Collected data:
* * * * *

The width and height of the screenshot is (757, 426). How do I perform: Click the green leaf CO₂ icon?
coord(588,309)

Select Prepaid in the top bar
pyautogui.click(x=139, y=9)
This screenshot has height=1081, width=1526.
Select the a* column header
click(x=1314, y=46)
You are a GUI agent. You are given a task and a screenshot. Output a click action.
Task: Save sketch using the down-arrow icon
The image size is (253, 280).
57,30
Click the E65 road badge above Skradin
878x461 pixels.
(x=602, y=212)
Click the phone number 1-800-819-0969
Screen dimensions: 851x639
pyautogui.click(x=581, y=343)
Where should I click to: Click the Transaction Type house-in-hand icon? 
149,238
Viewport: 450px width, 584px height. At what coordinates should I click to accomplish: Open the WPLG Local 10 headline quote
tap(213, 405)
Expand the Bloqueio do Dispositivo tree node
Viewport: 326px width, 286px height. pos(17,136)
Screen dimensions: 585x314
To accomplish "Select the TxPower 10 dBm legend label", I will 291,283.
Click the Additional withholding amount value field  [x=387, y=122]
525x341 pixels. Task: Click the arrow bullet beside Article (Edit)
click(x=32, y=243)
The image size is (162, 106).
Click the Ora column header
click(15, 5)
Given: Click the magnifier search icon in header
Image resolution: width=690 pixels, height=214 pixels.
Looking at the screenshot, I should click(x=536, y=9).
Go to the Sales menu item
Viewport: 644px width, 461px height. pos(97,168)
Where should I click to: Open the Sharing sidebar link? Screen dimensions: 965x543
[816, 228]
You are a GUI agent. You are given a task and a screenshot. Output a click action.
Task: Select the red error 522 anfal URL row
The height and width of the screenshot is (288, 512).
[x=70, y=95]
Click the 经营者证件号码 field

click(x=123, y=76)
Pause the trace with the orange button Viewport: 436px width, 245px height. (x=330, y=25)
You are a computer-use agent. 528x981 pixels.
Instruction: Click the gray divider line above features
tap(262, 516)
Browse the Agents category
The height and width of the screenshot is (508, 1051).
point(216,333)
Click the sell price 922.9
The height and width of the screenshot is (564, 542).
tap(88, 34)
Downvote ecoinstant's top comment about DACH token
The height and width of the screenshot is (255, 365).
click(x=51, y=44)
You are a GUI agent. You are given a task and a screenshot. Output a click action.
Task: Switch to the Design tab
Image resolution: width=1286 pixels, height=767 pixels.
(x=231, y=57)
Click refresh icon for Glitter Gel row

* * * * *

## Problem
Please quote every record above exactly as it appears.

## Output of the exercise
The width and height of the screenshot is (757, 426). How do I perform: Click the green leaf CO₂ icon?
coord(588,309)

Select Prepaid in the top bar
pyautogui.click(x=139, y=9)
This screenshot has height=1081, width=1526.
Select the a* column header
click(x=1314, y=46)
You are a GUI agent. You are given a task and a screenshot. Output a click action.
Task: Save sketch using the down-arrow icon
The image size is (253, 280).
57,30
Click the E65 road badge above Skradin
878x461 pixels.
(x=602, y=212)
Click the phone number 1-800-819-0969
Screen dimensions: 851x639
pyautogui.click(x=581, y=343)
Where should I click to: Click the Transaction Type house-in-hand icon? 
149,238
Viewport: 450px width, 584px height. At what coordinates should I click to accomplish: Open the WPLG Local 10 headline quote
tap(213, 405)
Expand the Bloqueio do Dispositivo tree node
Viewport: 326px width, 286px height. pos(17,136)
Screen dimensions: 585x314
To accomplish "Select the TxPower 10 dBm legend label", I will 291,283.
Click the Additional withholding amount value field  [x=387, y=122]
525x341 pixels. Task: Click the arrow bullet beside Article (Edit)
click(x=32, y=243)
The image size is (162, 106).
Click the Ora column header
click(15, 5)
Given: Click the magnifier search icon in header
Image resolution: width=690 pixels, height=214 pixels.
Looking at the screenshot, I should click(x=536, y=9).
Go to the Sales menu item
Viewport: 644px width, 461px height. pos(97,168)
Where should I click to: Open the Sharing sidebar link? Screen dimensions: 965x543
[816, 228]
You are a GUI agent. You are given a task and a screenshot. Output a click action.
Task: Select the red error 522 anfal URL row
The height and width of the screenshot is (288, 512).
[x=70, y=95]
Click the 经营者证件号码 field

click(x=123, y=76)
Pause the trace with the orange button Viewport: 436px width, 245px height. (x=330, y=25)
You are a computer-use agent. 528x981 pixels.
Instruction: Click the gray divider line above features
tap(262, 516)
Browse the Agents category
The height and width of the screenshot is (508, 1051).
point(216,333)
Click the sell price 922.9
The height and width of the screenshot is (564, 542).
tap(88, 34)
Downvote ecoinstant's top comment about DACH token
The height and width of the screenshot is (255, 365).
click(x=51, y=44)
You are a GUI agent. You are given a task and a screenshot. Output a click action.
Task: Switch to the Design tab
Image resolution: width=1286 pixels, height=767 pixels.
(x=231, y=57)
Click refresh icon for Glitter Gel row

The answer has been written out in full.